A lot of what we do at Raleigh Public Record is just showing up for small meetings at City Hall. Planning Commission, City Council committees — we often have the only reporter in the room, providing that watchdog eye that has been missing from city government.
The importance of just showing up is something we know and preach to our reporters and our readers. Wednesday morning was one of those times when it really paid off. (Actually, it always pays off, regularly leading to great stories you can’t find anywhere else.) But Wednesday was a little different. Our intrepid City Hall Bureau Chief Ariella Monti had sat through seven hours of meetings the day before, so I volunteered to go sit on the Council chambers for the results of a closed session they’d left active overnight.
I was the only reporter in the room; I was the only person present who was not a city staffer or Council member. When the meeting re-opened, the first words out of the mayor’s mouth were something along the lines of, “We have decided not to renew City Manager Russell Allen’s contract.”
My mouth dropped. I was dumbfounded for a second and then started furiously taking notes. This was big. I know there was a bomb in Boston two days before and a letter with ricin sent to Obama that day, but this was big for us. We are dedicated to covering Raleigh and only Raleigh, and this was the guy who had run the city — many would argue quite successfully — for more than a decade. Allen presided over the re-opening of Fayetteville Street, pushed the downtown revitalization, brought the city through the Great Recession, and now he was done.
I will not take a position on the Council’s decision to get rid of Allen. I’m sure they had their reasons. I know there have been tensions about the failed downtown public safety center and other issues big and small. We’d heard rumors that some Councilors were not happy with his performance. But it caught me off guard, and I’m supposed to be following this stuff as close as anyone.

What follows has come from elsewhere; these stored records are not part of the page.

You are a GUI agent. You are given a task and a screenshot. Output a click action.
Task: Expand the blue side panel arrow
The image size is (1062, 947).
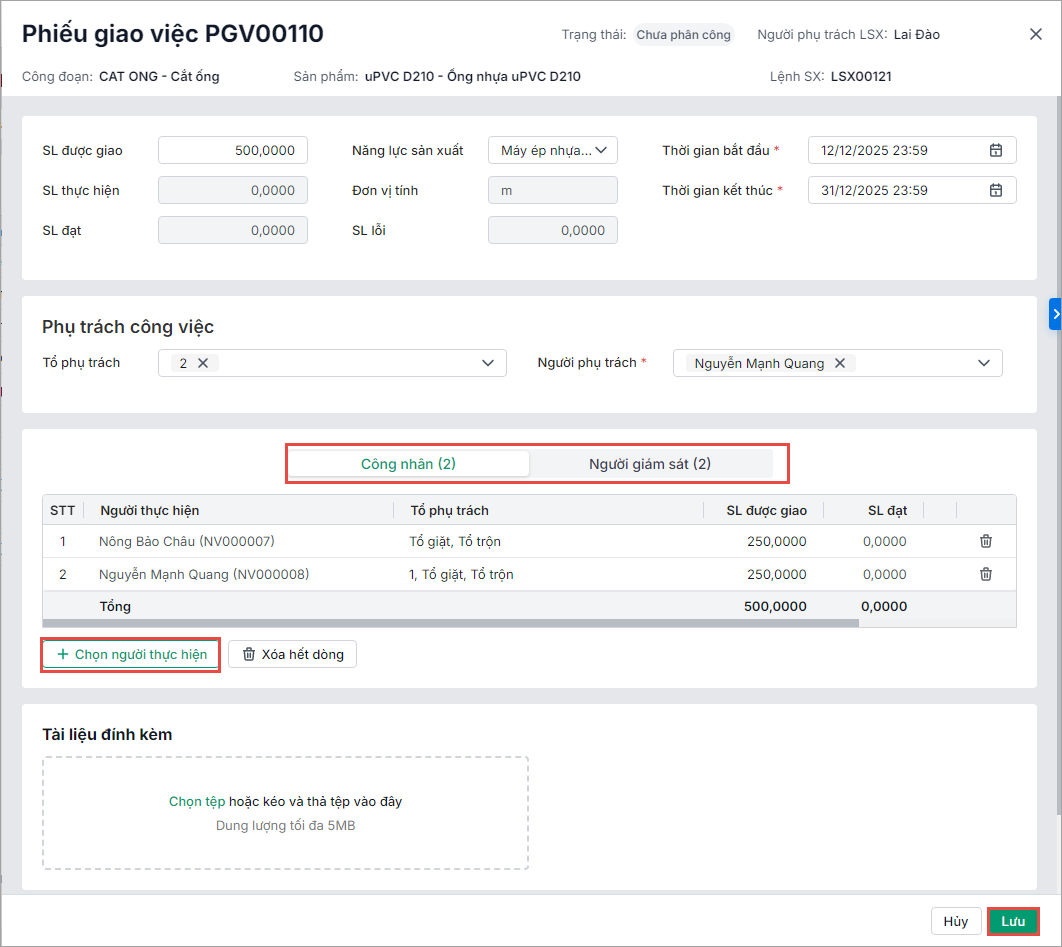(x=1055, y=313)
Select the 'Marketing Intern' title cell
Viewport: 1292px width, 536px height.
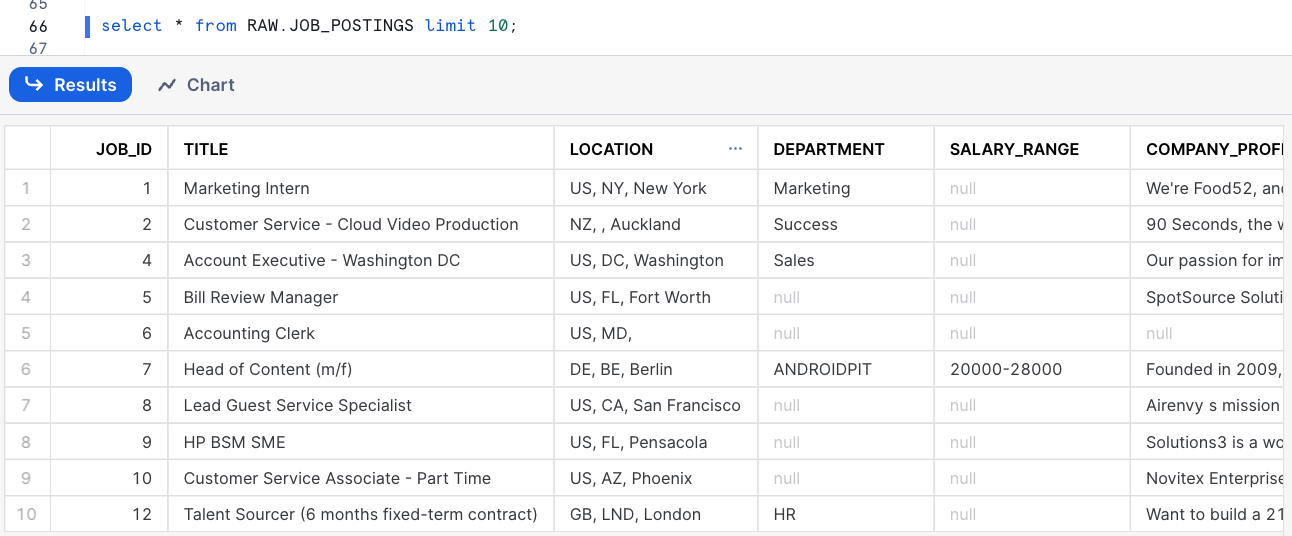[247, 188]
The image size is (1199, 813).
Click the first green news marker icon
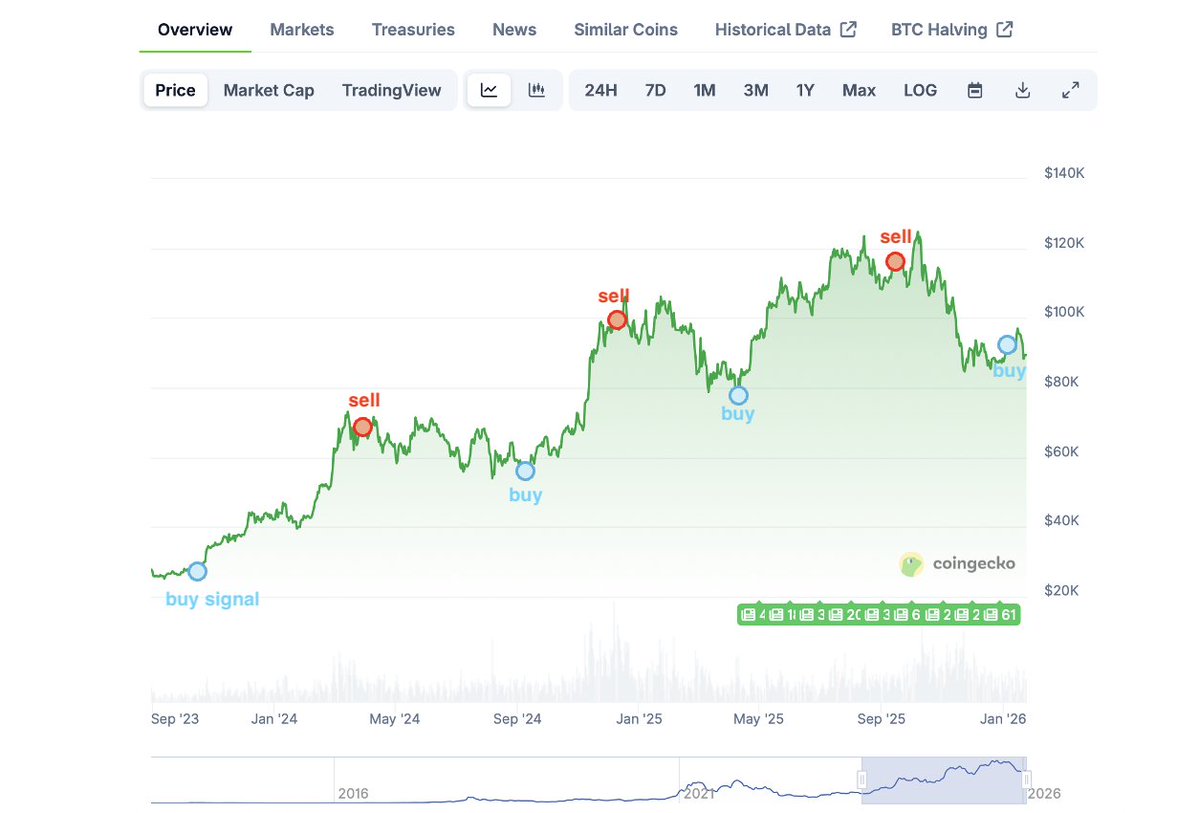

I got the story out on Twitter and called our managing editor. I ran downstairs and outside while asking if she could type something out for me.
“Okay, here’s your headline, ‘Allen Out as City Manager,’” I told her. I won’t repeat what she said here, but there may have been a four-letter word. She was surprised, too.
We worked out a quick first draft of the story and got it online just as the press release was going out to the rest of the local news organizations. I went by Allen’s office, but he wasn’t giving interviews. I spent the next hour wondering around City Hall, bugging people, collecting more information and working with the managing editor to add updates to the story, with text messages and calls going back and forth.
A TV news truck or two came by for five minutes and then moved on to the next thing. We got the story complete by noon, updating the original post.
I share this anecdote with you to tell you that this is why we do what we do. We put ourselves through the boredom that is Planning Commission or the Law and Public Safety Committee to keep an eye on city government for you. Success in this business is all about showing up, being there when it happens. Our mission to provide independent public service journalism to Raleigh is based on the same idea. How can you be a watchdog and keep an eye on city government if you don’t show up?